Healthcare systems are achieving results with disclosure models. Catholic Healthcare West supports “The Mistakes Project”, which recognizes that patients are far more likely to seek legal representation if they believe that information has been concealed from them. Timely disclosure of mistakes is cost effective from the standpoint of the institution. Fair compensation is discussed with the family as part of the disclosure of the mistake. At University of Michigan Health Systems, encouraging doctors to apologize for mistakes is part of a broader effort to help doctors feel comfortable in being honest with their patients. Annual attorneys’ fees have since dropped from $3 million to $1 million and malpractice lawsuits dropped from 262 in 2001 to 130 per year.9

COPIC, a Denver-based malpractice insurer who provides malpractice insurance to 6,000 physicians and also insures hospitals and health plans, developed the “3Rs” program: “Recognize, Respond to, and Resolve Patient Injury.” The objective of the program is to respond to patient injuries before they escalate into disputes, claims or lawsuits by better-preparing physicians to disclose unanticipated outcomes to patients. COPIC’s own risk managers swiftly evaluate incidents and make settlement offers in cases in which a patient’s need for fair compensation can be satisfied without a formal malpractice claim. Savings have been considerable. As of December 31, 2003, payments to patients under the 3Rs Program averaged $1,820, as opposed to an average cost of more than $250,000 for traditional paid claims handled by the same insurer, and an average cost of more than $78,000 for handling claims in which there was no payment to patients. In summary, organizations that have practiced open disclosure approaches with patients have found that it actually decreases their litigation by removing incentives to sue. 10

The advice to disclose errors challenges the traditional legal view to remain silent when a mistake has reached a patient. That advice serves to block the ability of fellow doctors and nurses even in the same facility to get the clinical details of what went wrong in time to change their system to prevent a repeat tragedy.11 The process of apologizing and taking responsibility for errors is spreading. As of December 2005, nineteen states had enacted legislation that prohibits apologies from being used against a doctor in court. Refer to for more information about efforts to foster disclosure and provide apologize to patients. The value of offering apologies and the risks of these statements being seen as admission and used against the healthcare provider in court will be resolved as more healthcare providers begin to understand the benefits of being open and truthful with patients about medical errors. However, the fear of being open and the impulse to conceal will continue to influence disclosure, and keep patients heading to attorneys.

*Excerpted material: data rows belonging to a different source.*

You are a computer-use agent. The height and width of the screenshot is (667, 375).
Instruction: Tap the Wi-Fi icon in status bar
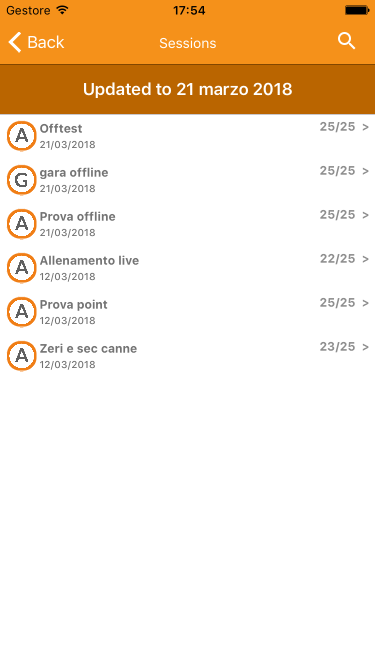pyautogui.click(x=62, y=10)
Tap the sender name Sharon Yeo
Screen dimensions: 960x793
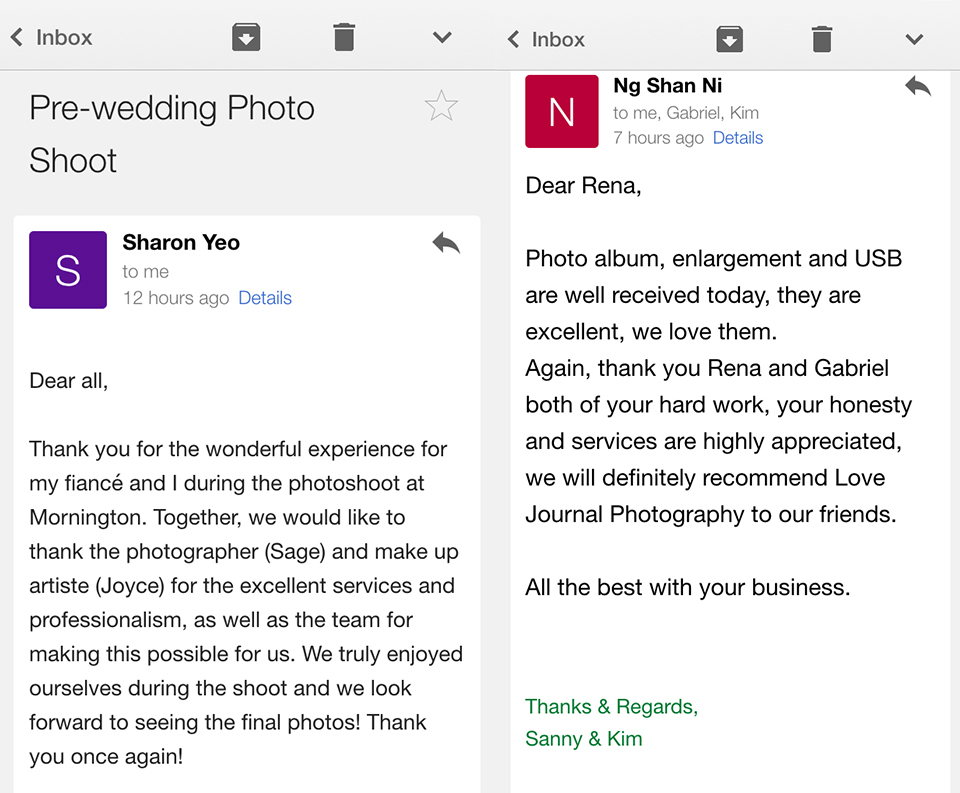[x=181, y=242]
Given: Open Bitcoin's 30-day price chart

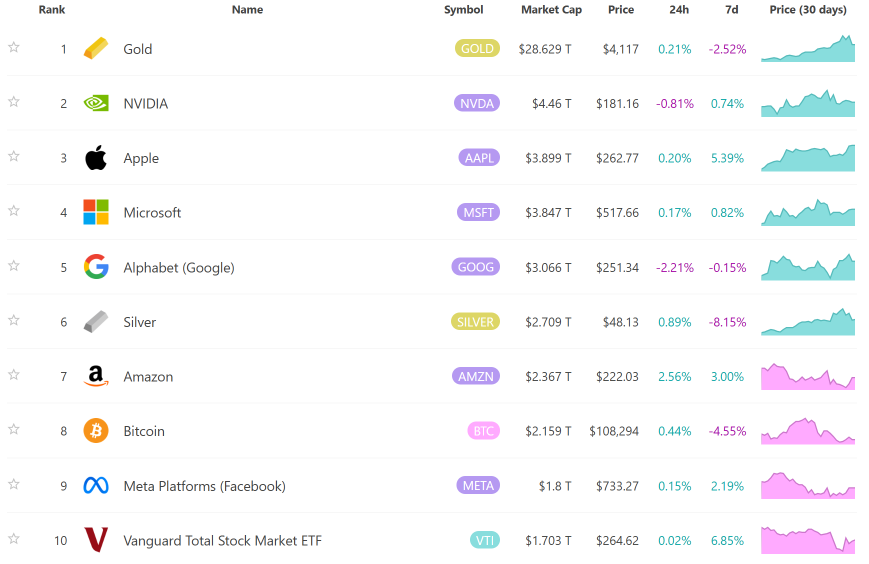Looking at the screenshot, I should click(808, 431).
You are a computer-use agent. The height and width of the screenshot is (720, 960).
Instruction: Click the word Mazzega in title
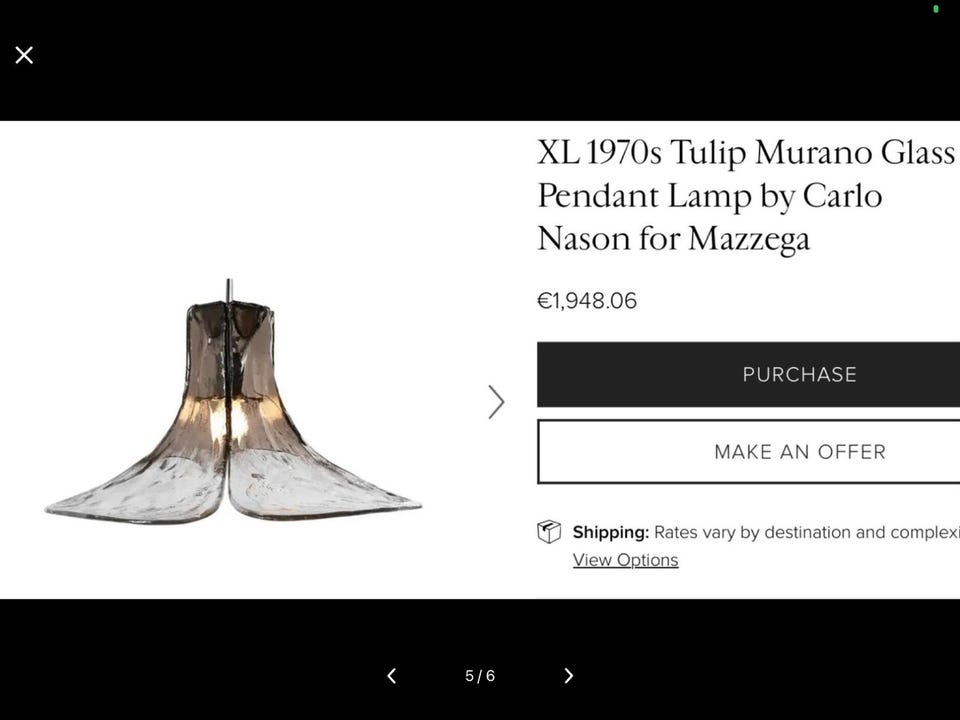748,238
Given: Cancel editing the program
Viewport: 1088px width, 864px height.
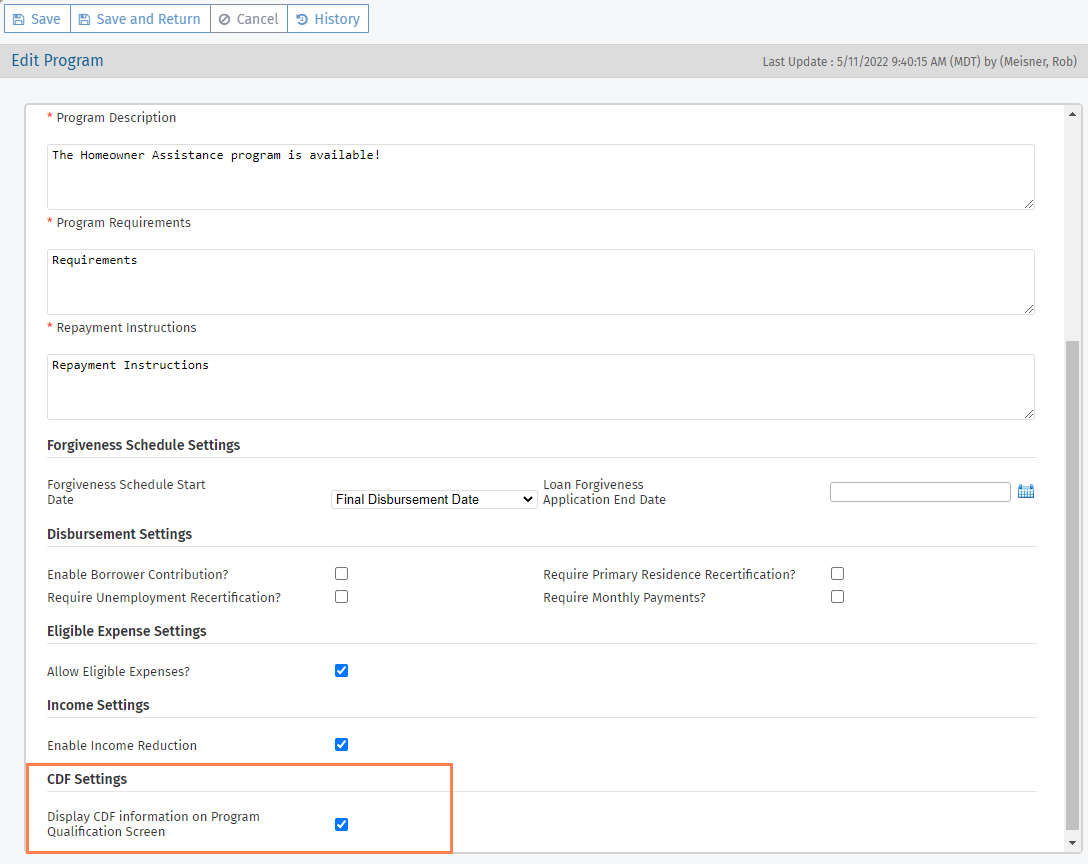Looking at the screenshot, I should click(248, 19).
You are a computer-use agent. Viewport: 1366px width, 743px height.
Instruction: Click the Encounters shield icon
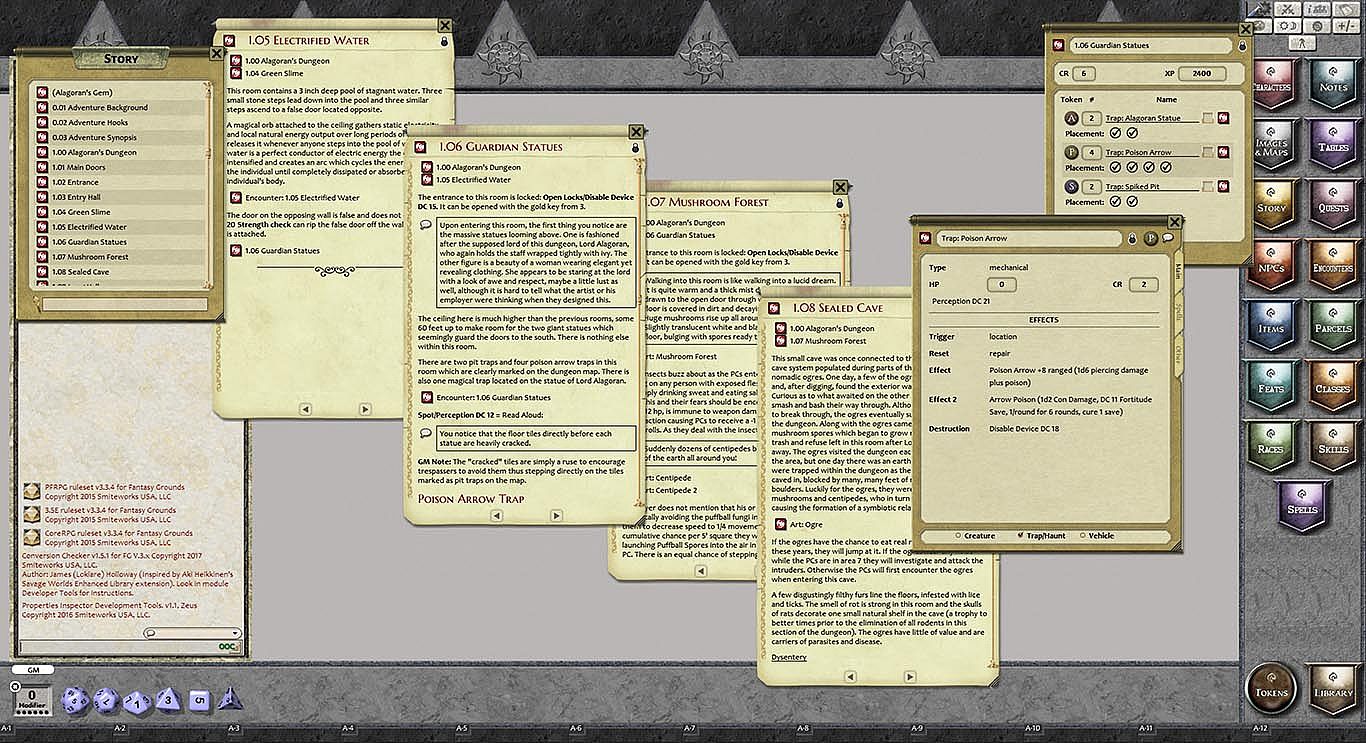click(1332, 266)
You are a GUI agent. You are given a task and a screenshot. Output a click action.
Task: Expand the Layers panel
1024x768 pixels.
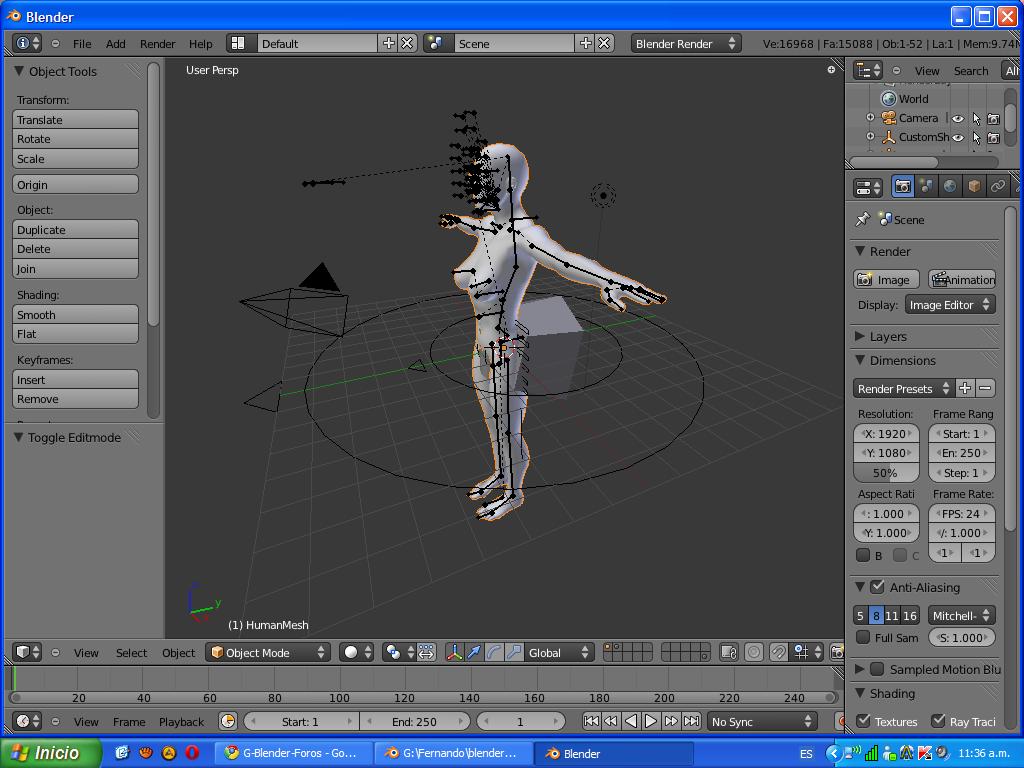point(887,336)
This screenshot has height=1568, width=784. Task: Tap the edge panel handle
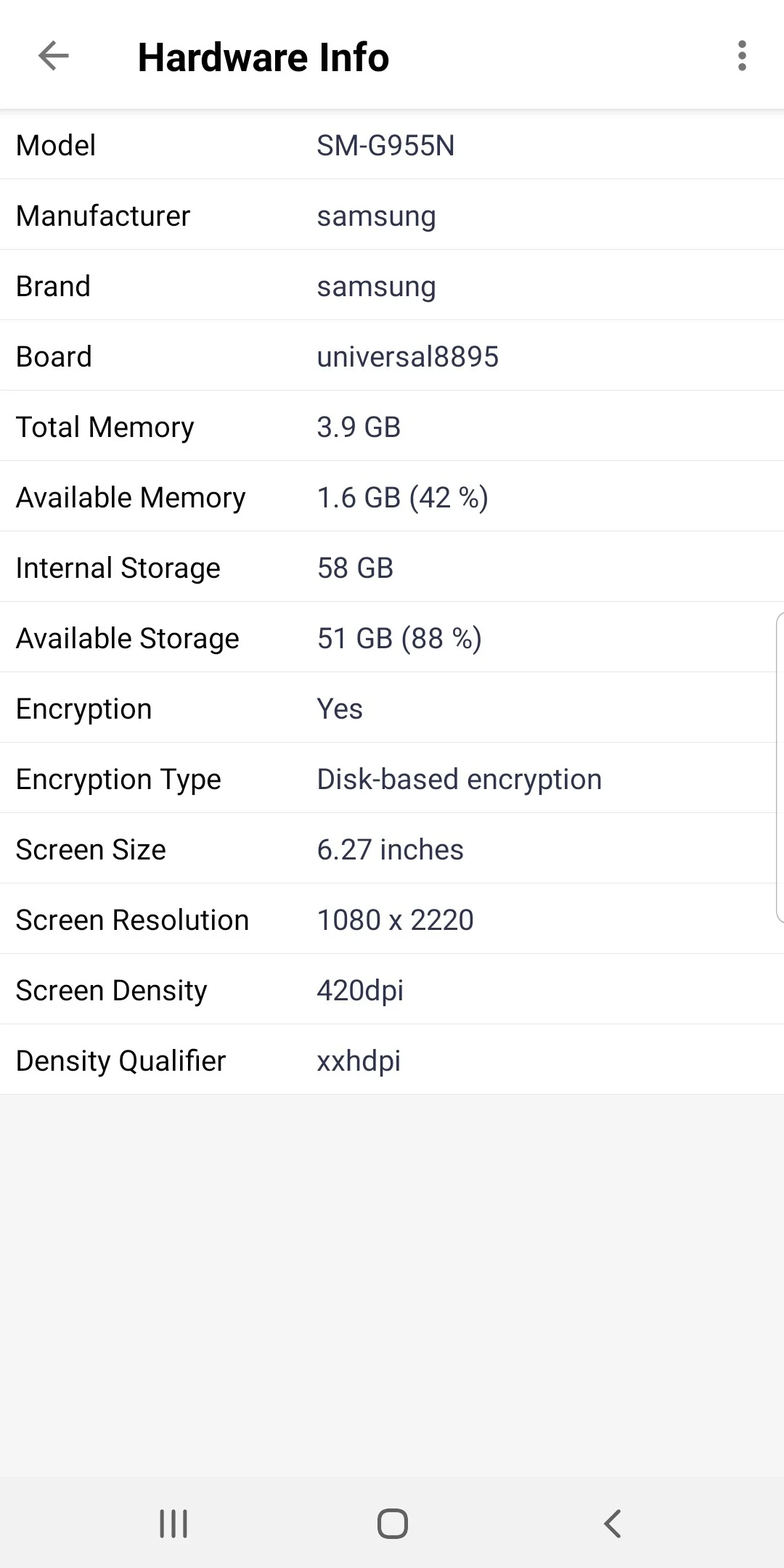(x=779, y=767)
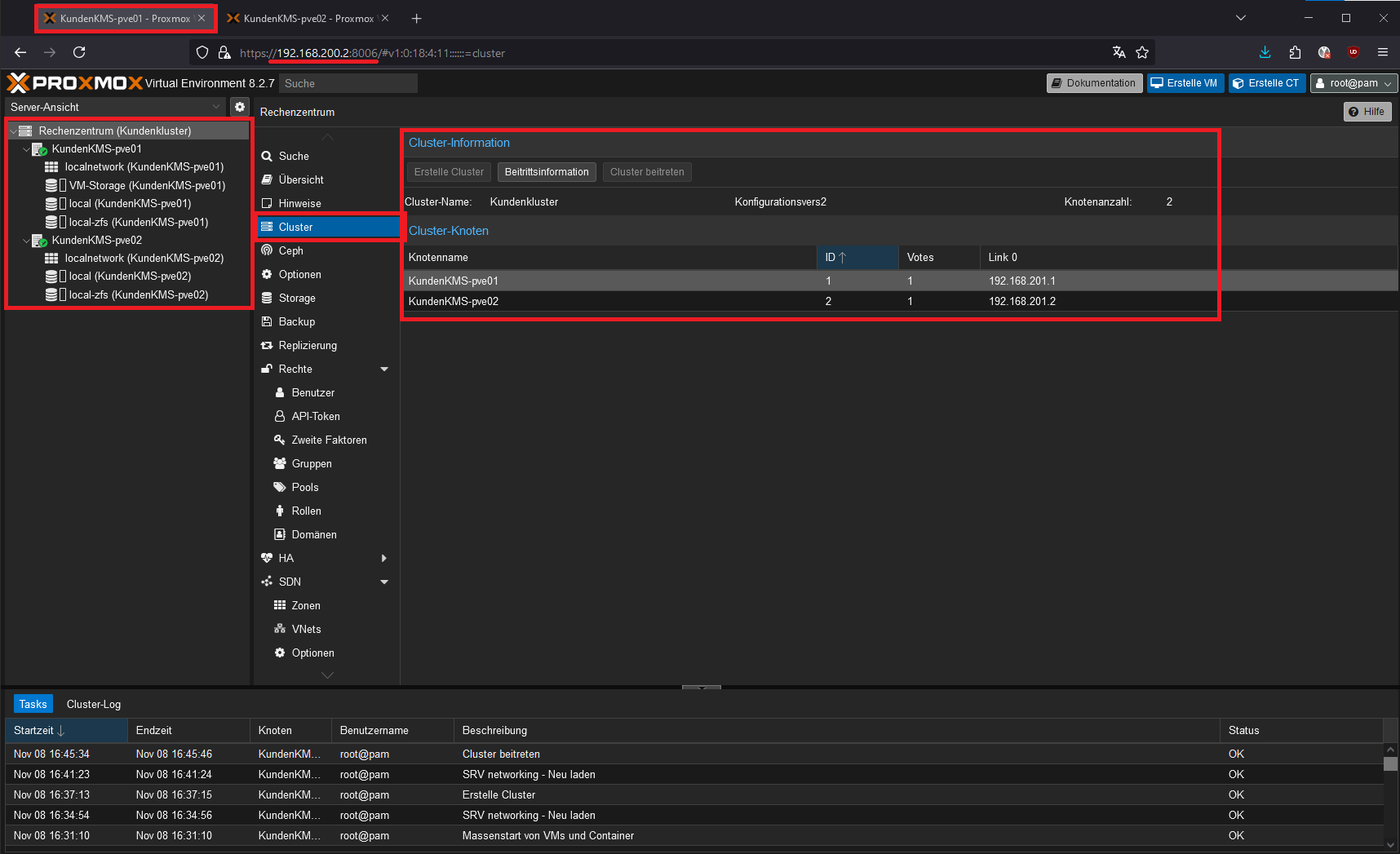Expand the HA submenu arrow
Screen dimensions: 1400x854
(x=383, y=558)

  1. Presentation at ASHRM October 2005 conference
  2. Berlinger, N. “Fair compensation without litigation: Addressing patients’ financial needs in disclosure”, ASHRM Journal, pgs. 7-11, 24 (1) 2004
  5. Berlinger, N. “Fair compensation without litigation: Addressing patients’ financial needs in disclosure”, ASHRM Journal, pgs. 7-11, 24 (1) 2004
  6. Porto, G. “Disclosure of medical error: Facts and fallacies”, Journal of Healthcare Risk Management, pgs. 67-76, Fall 2001.
  7. Bartlett, E. “Physician stress management: a new approach to reducing medical errors and liability risk”, ASHRM Journal, pgs. 3-7, Spring 2002.
  8. See note 6.
  9. Tanner, L. “Doctors eye apologize for medical mistakes”,, accessed 11/8/04
  10. See note 5.
  11. Nance, J. A tragic error, and a laudable response,, accessed 12/14/04.